There must be a design pattern out there that addresses the issue.
My immediate comment is that your object modelling is wrong. Why treat SubClassA as a SuperClass (is-a relationship), when I would suggest that it's not.
You could implement a dummy performTransform() that does absolutely nothing in its base instance, and is overridden in SubClassA. But I'm still concerned that on one hand you're treating all these objects (SubClassA, SubClassB) as the same thing, and then wanting to treat them differently depending on their real implementation, rather than the interface they present.
Assuming you are using a strongly-typed language, which your question seems to indicate...
There is no design pattern to work around this, because this is the intended behavior.
In your definition, performTransform belongs only to SubClassA. Thus, to be able to invoke performTransform on an object, the object must be of type SubClassA (or a subtype of SubClassA.
Invoking performTransform on a SuperClass does not make sense because not every instance of SuperClass defines this method.
Downcasting from a SuperClass to a SubClassA should certainly throw an error if the instance is not a SubClassA - this should be obvious.
So, you must either change your definitions such that performTransform belongs to SuperClass (in which case, as you said, every instance of type SuperClass would need to have some implementation for the method, even an empty one) or you must make sure that you are only invoking methods on types that define them.
I'm not so sure it requires a pattern to solve but instead just a small redesign.

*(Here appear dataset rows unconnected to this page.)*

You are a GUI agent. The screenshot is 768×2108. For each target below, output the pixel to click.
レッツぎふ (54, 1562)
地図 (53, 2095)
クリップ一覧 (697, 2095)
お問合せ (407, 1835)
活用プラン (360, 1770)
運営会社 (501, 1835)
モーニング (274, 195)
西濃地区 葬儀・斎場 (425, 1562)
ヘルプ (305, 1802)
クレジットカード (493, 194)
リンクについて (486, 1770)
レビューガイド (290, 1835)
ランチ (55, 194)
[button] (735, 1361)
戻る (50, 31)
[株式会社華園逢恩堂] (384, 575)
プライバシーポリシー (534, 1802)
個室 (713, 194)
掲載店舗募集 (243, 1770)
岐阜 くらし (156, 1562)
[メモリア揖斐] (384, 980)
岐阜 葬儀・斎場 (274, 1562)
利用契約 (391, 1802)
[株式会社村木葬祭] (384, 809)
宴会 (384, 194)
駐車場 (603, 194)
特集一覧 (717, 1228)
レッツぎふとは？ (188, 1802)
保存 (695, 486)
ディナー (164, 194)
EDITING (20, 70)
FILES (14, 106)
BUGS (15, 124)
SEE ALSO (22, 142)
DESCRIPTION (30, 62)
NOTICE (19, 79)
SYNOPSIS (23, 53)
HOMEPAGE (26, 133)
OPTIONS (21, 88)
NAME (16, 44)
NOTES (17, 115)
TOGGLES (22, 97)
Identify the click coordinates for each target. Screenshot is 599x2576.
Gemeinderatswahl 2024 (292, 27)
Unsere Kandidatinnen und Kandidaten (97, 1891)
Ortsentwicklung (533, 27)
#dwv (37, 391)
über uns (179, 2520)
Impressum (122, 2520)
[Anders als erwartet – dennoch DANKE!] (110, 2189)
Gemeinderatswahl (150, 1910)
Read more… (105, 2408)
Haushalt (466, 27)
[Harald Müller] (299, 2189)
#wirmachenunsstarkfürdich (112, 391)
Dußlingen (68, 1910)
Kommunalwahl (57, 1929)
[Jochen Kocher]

If it makes sense for anything to call performTransform is should be in the superclass as a virtual method and overridden in the subclasses.
So the superclass defines the flow from an abstract viewpoint and the subclasses implement them appropriately. In your case, the simplest options are to either just leave performTransform empty in the superclass or implement it as an empty method in the subclass that doesn't require it (when you mix this approach with a short comment, you get a more maintainable system IMO).
The closest pattern I can think of for this is the Null Object pattern where this performTransform method is just a dummy function to preserve compatibility but perform no actual task.
Just because you say your bicycle is a car doesn't mean there's a place to put gas in it. The whole point of polymorphism is to let you think of things as the super class - these are all bank accounts, these are all shapes, to use the classic examples - and not get caught up in what they really are. Sometimes the subclasses add capability. In many cases that capability is used in the specific implementations in each subclass. So to use your names, some method Adjust() that is in the signature of SuperClass is implemented (differently) in SubClassA and SubClassB. The SubClassA version calls its own performTransform as part of the process and we all live happily ever after. The minute some code needs to decide whether to call performTransform or not, you're not just thinking of it as a SuperClass any more. That's not necessarily something that needs to be solved, it's just what is.
It Would be better to have the call to performTransform() in a method that only takes type SubClassB as a parameter - at least you wouldn't have to do type checking then.
On saying that, if your having this problem at all it may suggest that inheritance may not be the best solution - composition may be a better way to approach the problem.